So I went back to see what I'd originally posted to this thread. Interesting how things have remained somewhat constant as I'm now at 8 with 2 customs on order.


----------



## Jason183 (Jul 3, 2022)

DitmasPork said:


> Just curious on your definition of ‘collector’—it’s a term used a lot. Honest question. Do you base it on number of knives; objective; price point. I identify myself as a collector, owning more that a couple of knives beyond my kitchen requirements; knife price point doesn’t matter.


I would say base it on number of same brand unused unicorn knives, liked the Hattori KD - Full Set for example in the B/S/T.


----------



## NotAddictedYet (Jul 3, 2022)

esoo said:


> So I went back to see what I'd originally posted to this thread. Interesting how things have remained somewhat constant as I'm now at 8 with 2 customs on order.


To be honest to me it's amazing people are able to stay consistent and keep their collection to close to single digit or low double digit of knives over time. I've only been in the hobby about 2 years and already close to 20 knives in my collection and vast majority are 240mm gyutos...

Edit: Maybe it's time to thin the herd but I have a terrible time deciding which ones needs to go. I really do love all of them.


----------



## capt4inslow (Jul 3, 2022)

not counting the multipack paring knives, bread knife, and the two vintage sabatiers i haven't figured out what to do with, looks like my running total is 24. 

some of them are "duplicates" and live in a travel roll for when we go on trips where cooking is expected. 

or that's what i tell myself to justify duplicate styles and sizes anyway.


----------



## esoo (Jul 3, 2022)

NotAddictedYet said:


> To be honest to me it's amazing people are able to stay consistent and keep their collection to close to single digit or low double digit of knives over time. I've only been in the hobby about 2 years and already close to 20 knives in my collection and vast majority are 240mm gyutos...
> 
> Edit: Maybe it's time to thin the herd but I have a terrible time deciding which ones needs to go. I really do love all of them.



I have a pretty strict in/out policy. Knives are only bought with an expectation that something has to go (either the new knife beats the one on my rack and stays or it gets sold)

☆ ☆ ☆ ☆

● TASKS:
a - Reproduce part of the knife collection thread word for word, starting at the words "some of them" and stopping after "esoo (Jul 3, 2022)".
b - Take the knife collection thread further, picking up after its last sentence.

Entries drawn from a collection
☆ ☆ ☆ ☆

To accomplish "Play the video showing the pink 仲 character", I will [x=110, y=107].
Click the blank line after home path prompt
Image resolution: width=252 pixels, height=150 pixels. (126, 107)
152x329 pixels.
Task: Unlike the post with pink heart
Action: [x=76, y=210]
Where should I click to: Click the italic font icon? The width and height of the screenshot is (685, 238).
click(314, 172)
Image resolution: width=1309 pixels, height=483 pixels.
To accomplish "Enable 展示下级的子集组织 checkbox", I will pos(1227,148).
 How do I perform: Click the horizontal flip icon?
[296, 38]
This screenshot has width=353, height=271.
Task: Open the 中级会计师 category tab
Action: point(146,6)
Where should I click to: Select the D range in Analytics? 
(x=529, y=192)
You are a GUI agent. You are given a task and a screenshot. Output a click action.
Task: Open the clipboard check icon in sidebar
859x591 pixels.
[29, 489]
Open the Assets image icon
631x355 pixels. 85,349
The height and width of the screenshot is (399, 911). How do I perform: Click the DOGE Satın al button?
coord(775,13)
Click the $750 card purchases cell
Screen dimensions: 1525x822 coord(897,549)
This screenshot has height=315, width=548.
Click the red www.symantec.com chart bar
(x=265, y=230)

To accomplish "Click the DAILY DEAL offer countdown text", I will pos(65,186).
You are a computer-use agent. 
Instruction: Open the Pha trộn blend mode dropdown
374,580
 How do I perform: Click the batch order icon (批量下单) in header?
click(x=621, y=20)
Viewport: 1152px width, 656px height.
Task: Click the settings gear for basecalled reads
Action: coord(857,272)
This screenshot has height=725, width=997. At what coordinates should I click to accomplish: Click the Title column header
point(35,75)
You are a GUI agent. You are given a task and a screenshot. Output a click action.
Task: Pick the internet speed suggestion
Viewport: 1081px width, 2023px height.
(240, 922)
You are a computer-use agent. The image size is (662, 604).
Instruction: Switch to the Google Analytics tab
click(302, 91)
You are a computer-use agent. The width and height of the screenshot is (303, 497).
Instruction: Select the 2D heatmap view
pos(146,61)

☆ ☆ ☆ ☆

● RESPONSES PER TASK:
a -
some of them are "duplicates" and live in a travel roll for when we go on trips where cooking is expected. 

or that's what i tell myself to justify duplicate styles and sizes anyway.


----------



## esoo (Jul 3, 2022)

b -
If you take a look at my thread in the knife gallery area you can see I'm pretty strict about that.


----------



## DitmasPork (Jul 3, 2022)

Jason183 said:


> I would say base it on number of same brand unused unicorn knives, liked the Hattori KD - Full Set for example in the B/S/T.


That’s an interesting definition. I’ve know ‘collectors’ that focused on just Global and Shun. IMHO, they’re different stratas of collectors—price points is irrelevant.


----------



## chefwp (Jul 3, 2022)

On what makes a collector, does intent matter? I didn't set out to become a collector, but I'd have to admit that over time I've accumulated a collection of knives. The number seems excessive to many (hello, wife) and I certainly have redundancy in that I don't need the amount of gyutos I have or all the paring/petty. Believe it or not in a given month I use probably almost all of them at some point, even the crappy parers and old beaters.
I do have some old knives I'd like to sell, but they aren't expensive enough to justify shipping in my mind. I have unloaded a few in local BST boards.


----------



## DitmasPork (Jul 3, 2022)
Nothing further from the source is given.